Beth Stelzer isn’t a swimmer, she’s an amateur powerlifter.

But she’s been at the McAuley Aquatic Center in Atlanta for the past three days protesting controversial transgender swimmer Lia Thomas‘ presence at the NCAA swimming championships.

Thomas finished the 500-yard freestyle in 4 minutes, 33.24 seconds Thursday night to become the first known transgender athlete to win a Division I national championship in any sport.

Stelzer, 37, has been joined in Atlanta by women from all over the country who are part of Save Women’s Sports, a group she says fights for biological sex-based eligibility for female sports. The group is part of a growing backlash against transgender athletes like Thomas.

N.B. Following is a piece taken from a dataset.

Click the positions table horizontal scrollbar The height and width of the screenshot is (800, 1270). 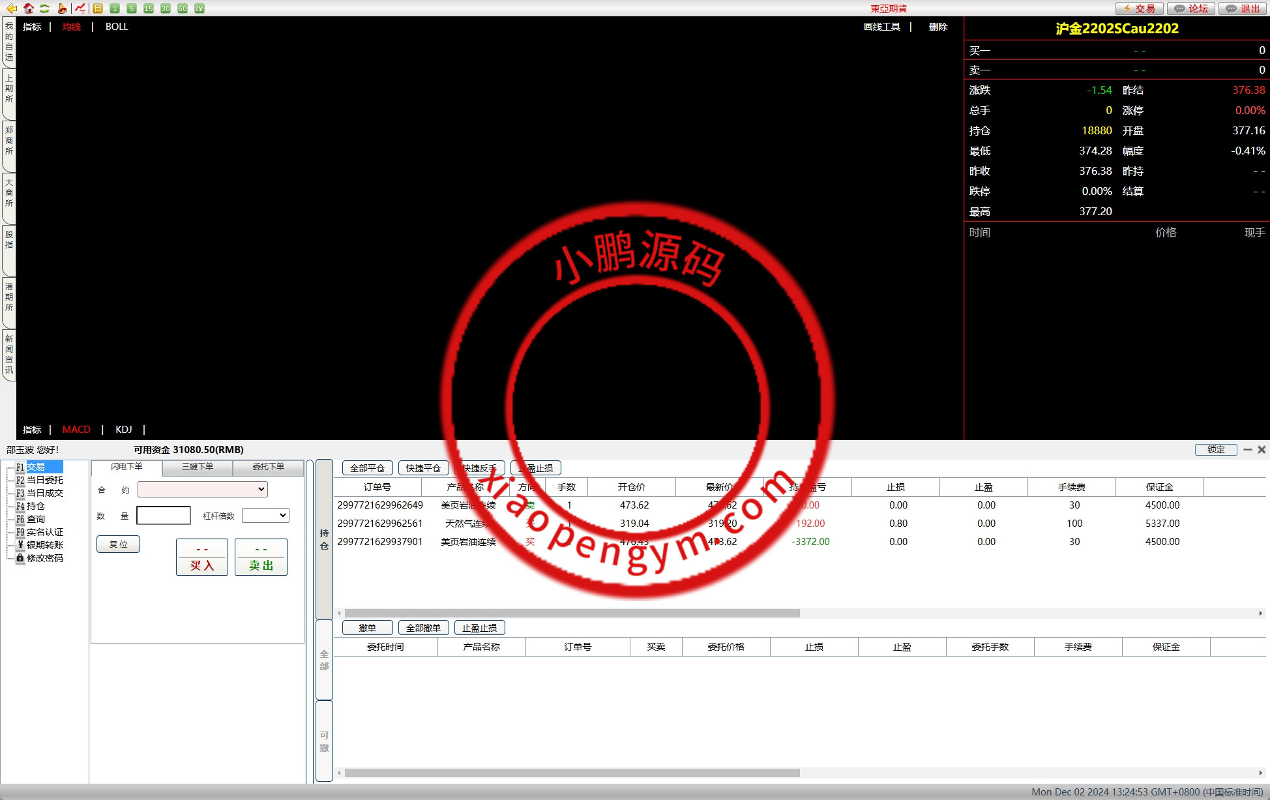(572, 614)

“This is not an anti-Lia campaign,” Stelzer told The Post. “It’s a pro-woman campaign. We think everyone should play sports fairly.”

Stelzer said while Save Women’s Sports has members from all over the political spectrum, she said many were former lifelong Democrats disillusioned by what she called the “radical ideology” of the Democratic Party.

Penn swimmer Lia Thomas
Penn swimmer Lia Thomas is the first known transgender athlete to win a Division I national championship in any sport.
Brett Davis-USA TODAY Sports

Amy Sousa, who protested alongside Stelzer and others against Thomas in Atlanta, told Fox News she is “a lifelong registered Democrat who ultimately feels politically homeless” because the Democratic Party no longer “represents my beliefs or my views.”

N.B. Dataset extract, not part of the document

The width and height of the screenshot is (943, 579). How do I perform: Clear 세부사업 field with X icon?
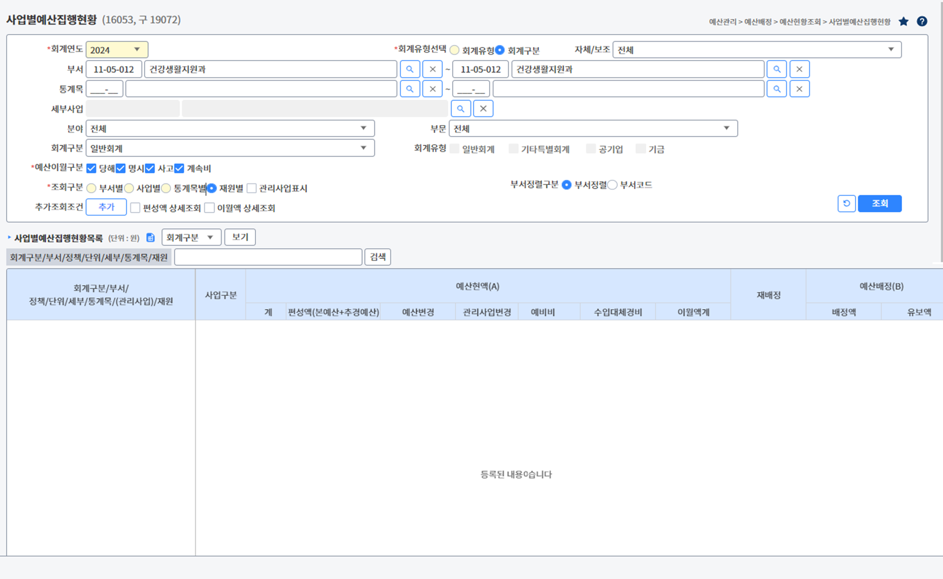(x=483, y=109)
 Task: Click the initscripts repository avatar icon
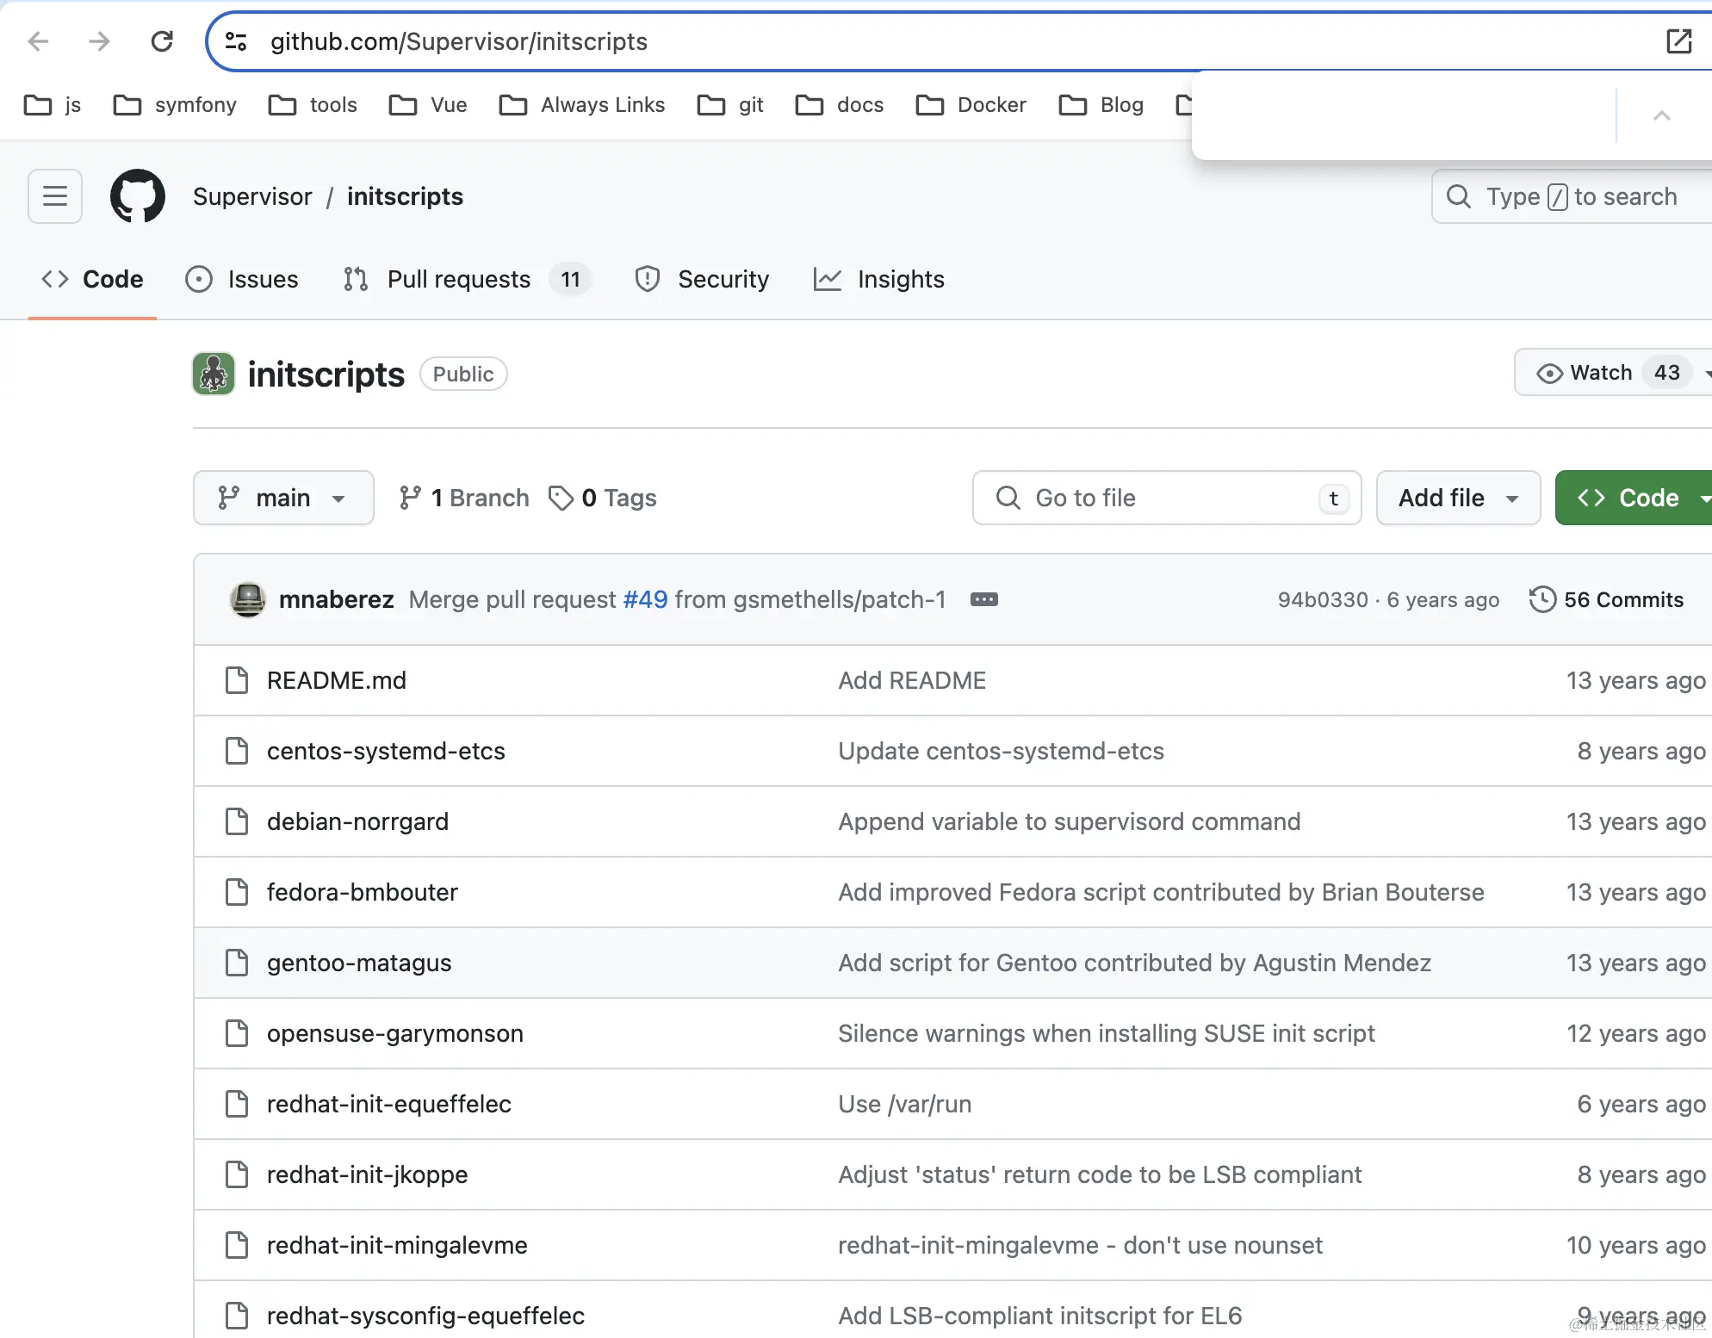[214, 374]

“We came down here to support the female athletes,” Stelzer told The Post. “Our intention was to respectfully raise awareness while letting the girls know they matter and that we will hold the line for them.”

Stelzer formed the group, she said, after JayCee Cooper, a transgender woman, tried to join the 2019 USA Powerlifting Women’s State Championship, which Stelzer was also competing in.

“I’m just an average American mom and I thought it was a joke at first,” Stelzer said.
“It threw me down a rabbit hole of what turned out to be the erasure of women in sports.”